GLPs hold the promise of being the greatest advance in reducing obesity-related ailments, which would be key to reducing healthcare costs as our nation’s population ages. Data indicates that 90% of America's healthcare costs are attributable to chronic conditions and mental health, and obesity is directly linked to those afflictions. As the American Association for the Advancement of Science (AAAS) noted in naming GLP-1 drugs as their 2023 Breakthrough of the Year, "... a new class of therapies is breaking the mold, and there's a groundswell of hope that they may dent rates of obesity and interlinked chronic diseases."


Despite this, some politicians, like Vice President Harris and socialist Vermont Senator Bernie Sanders, are advocating for policies that would negatively affect the availability of these drugs and have a chilling effect on the development of new health-inducing treatments.

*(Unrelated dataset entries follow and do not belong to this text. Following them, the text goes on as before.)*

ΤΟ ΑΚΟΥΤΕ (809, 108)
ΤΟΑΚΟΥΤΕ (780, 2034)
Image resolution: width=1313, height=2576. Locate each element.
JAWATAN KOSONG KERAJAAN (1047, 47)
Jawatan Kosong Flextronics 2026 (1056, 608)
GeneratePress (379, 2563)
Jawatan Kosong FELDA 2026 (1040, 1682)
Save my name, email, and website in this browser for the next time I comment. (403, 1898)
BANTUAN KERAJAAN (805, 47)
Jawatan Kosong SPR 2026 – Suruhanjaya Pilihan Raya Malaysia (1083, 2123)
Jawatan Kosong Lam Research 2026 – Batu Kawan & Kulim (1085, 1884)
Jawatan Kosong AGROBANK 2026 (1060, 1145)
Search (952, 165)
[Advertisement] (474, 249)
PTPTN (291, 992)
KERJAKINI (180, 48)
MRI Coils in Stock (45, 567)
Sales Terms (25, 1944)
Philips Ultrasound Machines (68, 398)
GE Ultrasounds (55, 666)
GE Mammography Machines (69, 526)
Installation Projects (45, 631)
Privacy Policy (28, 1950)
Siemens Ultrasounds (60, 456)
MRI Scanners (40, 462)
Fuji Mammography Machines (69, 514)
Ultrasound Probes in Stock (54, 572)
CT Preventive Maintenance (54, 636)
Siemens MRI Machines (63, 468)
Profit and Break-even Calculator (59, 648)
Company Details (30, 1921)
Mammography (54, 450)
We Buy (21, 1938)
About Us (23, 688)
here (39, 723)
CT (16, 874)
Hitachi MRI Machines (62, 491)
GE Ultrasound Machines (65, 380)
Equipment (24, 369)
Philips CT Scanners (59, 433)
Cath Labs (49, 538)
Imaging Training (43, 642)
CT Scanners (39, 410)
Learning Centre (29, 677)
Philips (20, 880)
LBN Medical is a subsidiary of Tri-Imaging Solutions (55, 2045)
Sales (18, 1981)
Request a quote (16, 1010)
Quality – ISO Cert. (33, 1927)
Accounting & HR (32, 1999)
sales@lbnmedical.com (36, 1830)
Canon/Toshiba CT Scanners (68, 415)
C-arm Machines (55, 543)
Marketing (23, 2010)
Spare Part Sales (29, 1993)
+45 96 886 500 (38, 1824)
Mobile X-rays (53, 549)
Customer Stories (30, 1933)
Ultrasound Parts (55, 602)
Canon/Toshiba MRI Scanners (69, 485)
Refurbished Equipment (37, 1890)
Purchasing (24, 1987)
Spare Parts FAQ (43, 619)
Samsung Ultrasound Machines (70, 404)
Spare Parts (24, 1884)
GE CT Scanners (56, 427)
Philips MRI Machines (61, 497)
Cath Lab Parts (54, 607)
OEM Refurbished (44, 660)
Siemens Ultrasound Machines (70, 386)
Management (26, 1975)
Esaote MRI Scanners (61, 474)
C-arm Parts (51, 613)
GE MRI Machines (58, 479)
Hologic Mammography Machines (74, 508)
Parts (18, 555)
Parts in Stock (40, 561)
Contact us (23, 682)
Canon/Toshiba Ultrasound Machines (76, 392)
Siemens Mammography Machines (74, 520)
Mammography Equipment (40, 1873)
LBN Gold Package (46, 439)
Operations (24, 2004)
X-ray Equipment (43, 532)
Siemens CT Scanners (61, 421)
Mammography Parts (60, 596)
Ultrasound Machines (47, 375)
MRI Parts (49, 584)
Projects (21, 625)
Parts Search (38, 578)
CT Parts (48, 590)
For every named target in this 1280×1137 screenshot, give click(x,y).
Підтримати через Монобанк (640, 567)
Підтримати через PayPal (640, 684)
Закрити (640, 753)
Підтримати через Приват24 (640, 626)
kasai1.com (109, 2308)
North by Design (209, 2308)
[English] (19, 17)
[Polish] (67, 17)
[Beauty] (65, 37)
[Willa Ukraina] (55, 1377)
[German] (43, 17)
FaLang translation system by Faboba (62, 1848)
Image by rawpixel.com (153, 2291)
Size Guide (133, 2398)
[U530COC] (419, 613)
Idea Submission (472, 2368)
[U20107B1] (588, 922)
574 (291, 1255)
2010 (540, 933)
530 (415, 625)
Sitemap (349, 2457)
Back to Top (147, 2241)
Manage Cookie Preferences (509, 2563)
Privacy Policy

Americans are right to be skeptical about the approach taken by Harris and Sanders. The Biden-Harris Administration took a long victory lap over the passage of their cynically named “Inflation Reduction Act” (IRA) and its features they claimed would lower healthcare costs. But, costs, premiums, and out-of-pocket expenses continue to climb. The absence of the IRA’s success has not deterred Harris from continuing to chime in on rising healthcare costs. In fact, she wants to double-down on the IRA and expand price-fixing negotiations for up to 50 drugs per year.


This strategy is consistent with Harris’s short-lived campaign for President in 2019, when, explaining how she would force private pharmaceutical companies to accept her price caps, said, "I will snatch their patent, so that we will take over." In this context, the “we” to which she refers is the government under Democrat control.


Through the IRA, Biden-Harris intentionally pushed costs to private insurers, who will undoubtedly be forced to ration care. Instead of disincentivizing the use of life-saving classes of medications like GLPs, the Administration should focus on expanding Medicare and private plan eligibility for these and other beneficial cost-saving medications.


Heart disease, for which obesity is a major contributing factor, remains the leading killer of adults in the United States. Strokes and diabetes, which also correlate strongly to obesity, are the fifth and eighth leading causes.  There are further links between obesity and other deadly ailments, such as liver disease, kidney disease, some types of cancer, and even dementia. Cardiovascular diseases alone cost our nation $400 billion annually in healthcare costs and lost productivity, an amount projected to explode in the decades ahead.


Medicare needs to take a page from government and private plans, realize the potential long-term savings GLPs represent, and get onboard offering coverage. Considering the record of the current Administration and the rhetoric currently being employed by Vice President Harris, one would reasonably conclude they don’t care about the financial and human costs associated with these afflictions.


There is no denying that GLPs are helping a growing number of Americans shed pounds while offering hope for stemming our nation’s exploding increase of cardiovascular disease.  In November, voters have a chance to vote with their heart, in more ways than one.